We had no morbidity and mortality in the hospital stay, but 2 cases of anastomosis stricture occurred during the period from the surgery to >6 months after it. These strictures were due to reflux esophagitis and improved following one balloon dilatation with administration of a proton pump inhibitor.

In those patients who complained of gastroesophageal reflux, proton pump inhibitors were used in 4 patients for 1 year. Reflux symptoms improved with time, perhaps as a result of improved peristalsis in the antrum, pylorus, and duodenum.

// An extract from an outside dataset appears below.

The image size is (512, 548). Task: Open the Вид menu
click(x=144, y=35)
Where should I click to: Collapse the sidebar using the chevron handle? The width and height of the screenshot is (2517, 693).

In our first report of this method [6], we stated that we closed the resection line of the stomach longitudinally. In the present work, we used a horizontal closure to create a better stomach shape. We also abandoned the use of the finger bougie technique at the pylorus, as we considered it to be unnecessary if the pyloric branch of the vagus nerve is preserved. Also, as the pylorus was preserved, no patients complained of the symptoms of dumping syndrome. All patients who underwent this procedure were satisfied with their postoperative quality of life.

Conclusion

We found that our surgical technique was convenient and helped to maintained patients’ postoperative quality of life. It also permitted straightforward surveillance of the remnant stomach. We believe that this method is a useful option for the treatment of early subcardial gastric cancer.